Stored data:

——

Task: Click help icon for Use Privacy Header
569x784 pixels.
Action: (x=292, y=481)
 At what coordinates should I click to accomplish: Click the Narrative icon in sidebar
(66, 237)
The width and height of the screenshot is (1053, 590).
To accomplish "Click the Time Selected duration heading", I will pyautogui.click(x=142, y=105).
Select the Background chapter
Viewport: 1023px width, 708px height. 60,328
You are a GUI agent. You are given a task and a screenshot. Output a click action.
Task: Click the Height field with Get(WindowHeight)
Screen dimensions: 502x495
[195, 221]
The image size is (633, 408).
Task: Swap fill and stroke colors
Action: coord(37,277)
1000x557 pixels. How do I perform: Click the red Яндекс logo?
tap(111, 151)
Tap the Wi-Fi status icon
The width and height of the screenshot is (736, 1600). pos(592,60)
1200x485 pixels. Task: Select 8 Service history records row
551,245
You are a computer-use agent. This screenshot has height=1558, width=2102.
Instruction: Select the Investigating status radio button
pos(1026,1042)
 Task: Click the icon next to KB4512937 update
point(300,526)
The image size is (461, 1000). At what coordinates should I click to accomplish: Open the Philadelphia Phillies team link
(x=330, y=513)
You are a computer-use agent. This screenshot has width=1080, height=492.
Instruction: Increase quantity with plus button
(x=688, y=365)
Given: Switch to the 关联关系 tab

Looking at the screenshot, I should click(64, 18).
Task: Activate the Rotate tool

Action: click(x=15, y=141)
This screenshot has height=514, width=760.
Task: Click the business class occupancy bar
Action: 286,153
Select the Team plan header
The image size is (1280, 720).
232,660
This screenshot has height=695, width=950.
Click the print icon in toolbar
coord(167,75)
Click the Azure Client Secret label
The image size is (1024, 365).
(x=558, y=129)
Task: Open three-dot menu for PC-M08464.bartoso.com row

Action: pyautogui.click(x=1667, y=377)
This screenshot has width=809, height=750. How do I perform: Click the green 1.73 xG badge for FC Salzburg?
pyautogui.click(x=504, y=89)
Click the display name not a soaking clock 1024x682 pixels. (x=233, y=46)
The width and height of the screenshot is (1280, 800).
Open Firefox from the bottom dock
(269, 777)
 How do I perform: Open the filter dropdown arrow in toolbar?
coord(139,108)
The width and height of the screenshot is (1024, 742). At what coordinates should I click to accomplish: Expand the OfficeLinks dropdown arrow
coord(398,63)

——

Reproduce the data shown above exactly, including every line.

EXERCISE ANSWER ▸
Task: Click help icon for Use Privacy Header
569x784 pixels.
Action: (x=292, y=481)
 At what coordinates should I click to accomplish: Click the Narrative icon in sidebar
(66, 237)
The width and height of the screenshot is (1053, 590).
To accomplish "Click the Time Selected duration heading", I will pyautogui.click(x=142, y=105).
Select the Background chapter
Viewport: 1023px width, 708px height. 60,328
You are a GUI agent. You are given a task and a screenshot. Output a click action.
Task: Click the Height field with Get(WindowHeight)
Screen dimensions: 502x495
[195, 221]
The image size is (633, 408).
Task: Swap fill and stroke colors
Action: coord(37,277)
1000x557 pixels. How do I perform: Click the red Яндекс logo?
tap(111, 151)
Tap the Wi-Fi status icon
The width and height of the screenshot is (736, 1600). pos(592,60)
1200x485 pixels. Task: Select 8 Service history records row
551,245
You are a computer-use agent. This screenshot has height=1558, width=2102.
Instruction: Select the Investigating status radio button
pos(1026,1042)
 Task: Click the icon next to KB4512937 update
point(300,526)
The image size is (461, 1000). At what coordinates should I click to accomplish: Open the Philadelphia Phillies team link
(x=330, y=513)
You are a computer-use agent. This screenshot has width=1080, height=492.
Instruction: Increase quantity with plus button
(x=688, y=365)
Given: Switch to the 关联关系 tab

Looking at the screenshot, I should click(64, 18).
Task: Activate the Rotate tool

Action: click(x=15, y=141)
This screenshot has height=514, width=760.
Task: Click the business class occupancy bar
Action: 286,153
Select the Team plan header
The image size is (1280, 720).
232,660
This screenshot has height=695, width=950.
Click the print icon in toolbar
coord(167,75)
Click the Azure Client Secret label
The image size is (1024, 365).
(x=558, y=129)
Task: Open three-dot menu for PC-M08464.bartoso.com row

Action: pyautogui.click(x=1667, y=377)
This screenshot has width=809, height=750. How do I perform: Click the green 1.73 xG badge for FC Salzburg?
pyautogui.click(x=504, y=89)
Click the display name not a soaking clock 1024x682 pixels. (x=233, y=46)
The width and height of the screenshot is (1280, 800).
Open Firefox from the bottom dock
(269, 777)
 How do I perform: Open the filter dropdown arrow in toolbar?
coord(139,108)
The width and height of the screenshot is (1024, 742). At what coordinates should I click to accomplish: Expand the OfficeLinks dropdown arrow
coord(398,63)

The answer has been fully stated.